Stored data:
+-------+

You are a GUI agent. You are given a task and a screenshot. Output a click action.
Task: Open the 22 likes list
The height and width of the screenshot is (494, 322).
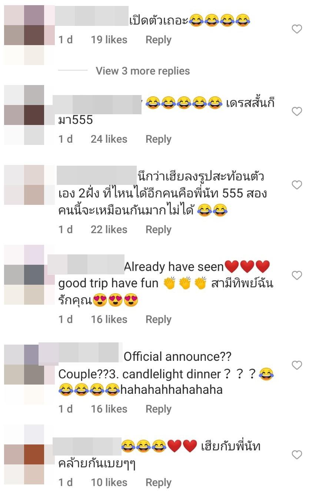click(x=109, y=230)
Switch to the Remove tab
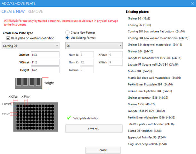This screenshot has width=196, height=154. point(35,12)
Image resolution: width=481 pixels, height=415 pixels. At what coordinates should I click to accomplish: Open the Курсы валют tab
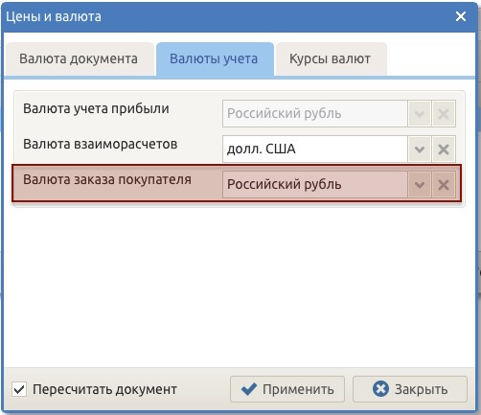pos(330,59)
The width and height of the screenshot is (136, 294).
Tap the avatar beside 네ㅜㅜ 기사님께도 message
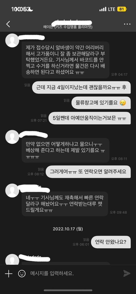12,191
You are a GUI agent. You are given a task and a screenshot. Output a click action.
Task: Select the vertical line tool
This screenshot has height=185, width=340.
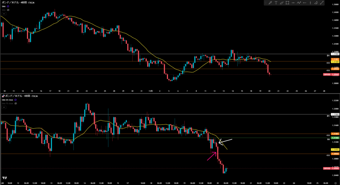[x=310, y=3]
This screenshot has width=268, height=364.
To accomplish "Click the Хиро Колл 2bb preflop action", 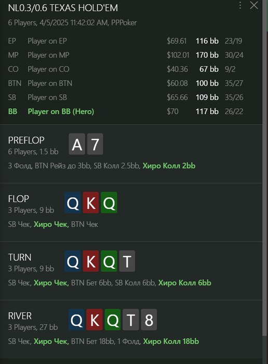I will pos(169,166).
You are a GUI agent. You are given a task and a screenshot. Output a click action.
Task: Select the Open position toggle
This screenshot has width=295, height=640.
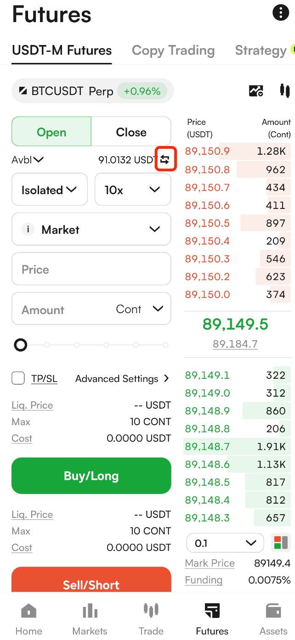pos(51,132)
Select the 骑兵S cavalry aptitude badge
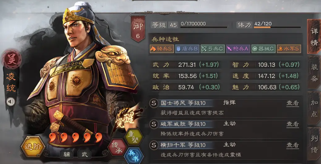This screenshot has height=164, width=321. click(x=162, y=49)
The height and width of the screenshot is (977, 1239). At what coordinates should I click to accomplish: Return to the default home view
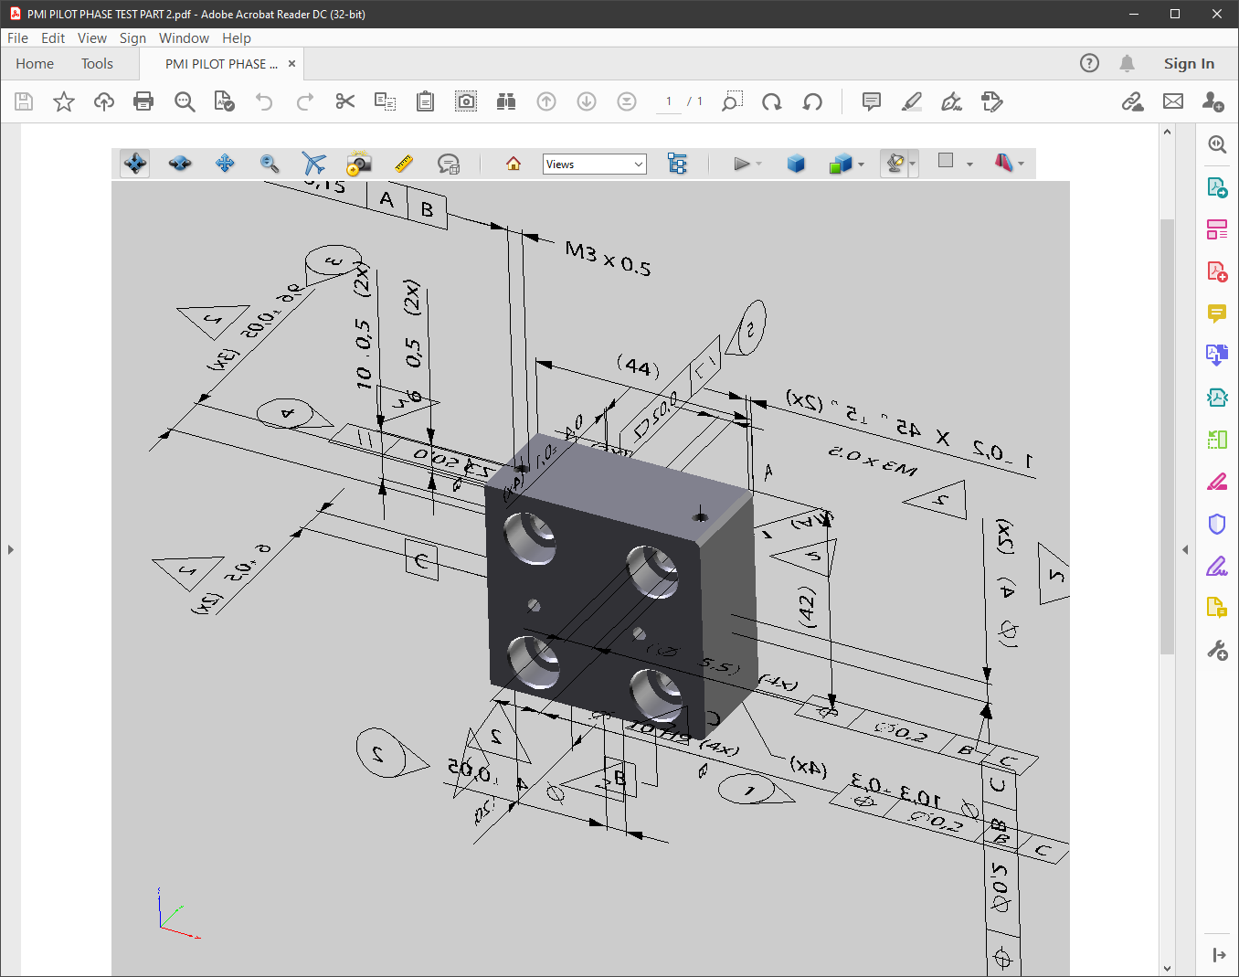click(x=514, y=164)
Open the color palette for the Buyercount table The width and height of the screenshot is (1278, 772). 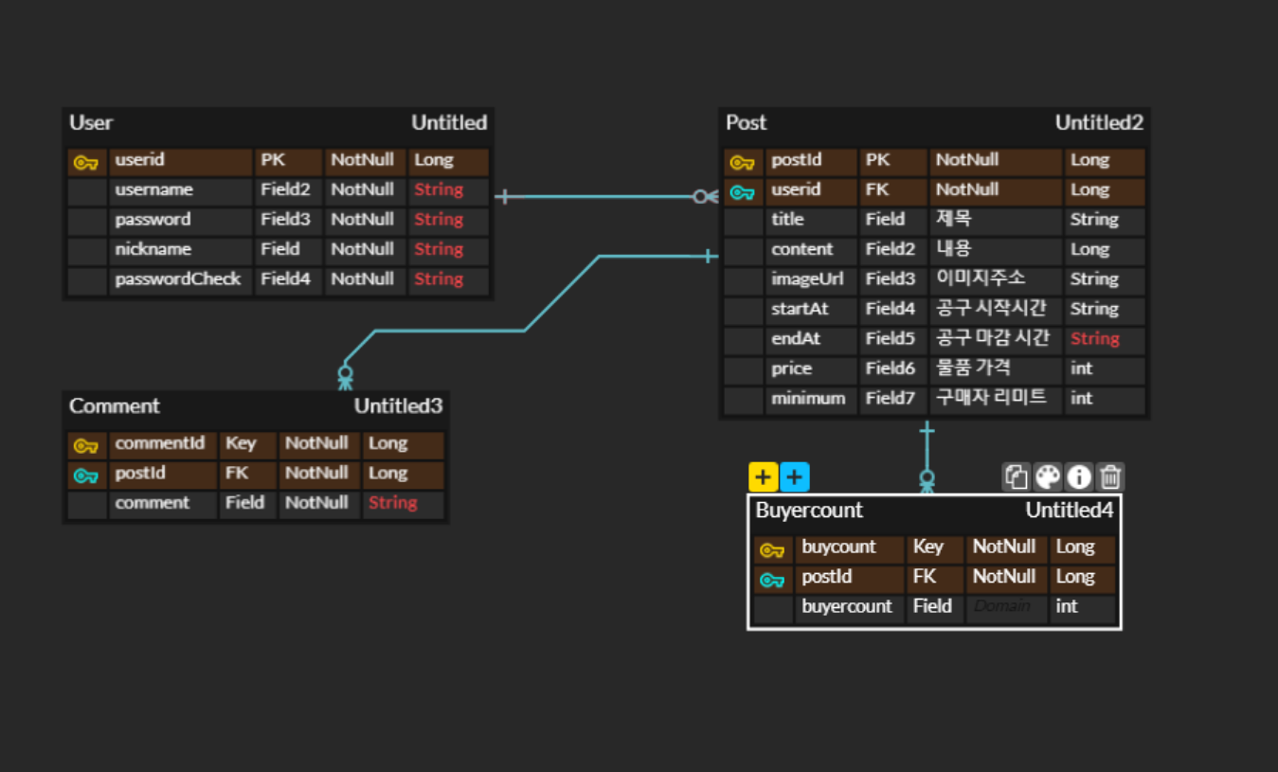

+-------+

● Work to complete:
Only the lines from the one containing "Task: Select the Open position toggle" through the end of the records above should be retyped, exactly as they stand, with any pictures left out.

● Answer to this problem:
Task: Select the Open position toggle
This screenshot has width=295, height=640.
pos(51,132)
Select the 骑兵S cavalry aptitude badge
This screenshot has height=164, width=321. click(x=162, y=49)
The height and width of the screenshot is (977, 1239). At what coordinates should I click to accomplish: Return to the default home view
click(x=514, y=164)
Open the color palette for the Buyercount table The width and height of the screenshot is (1278, 772). 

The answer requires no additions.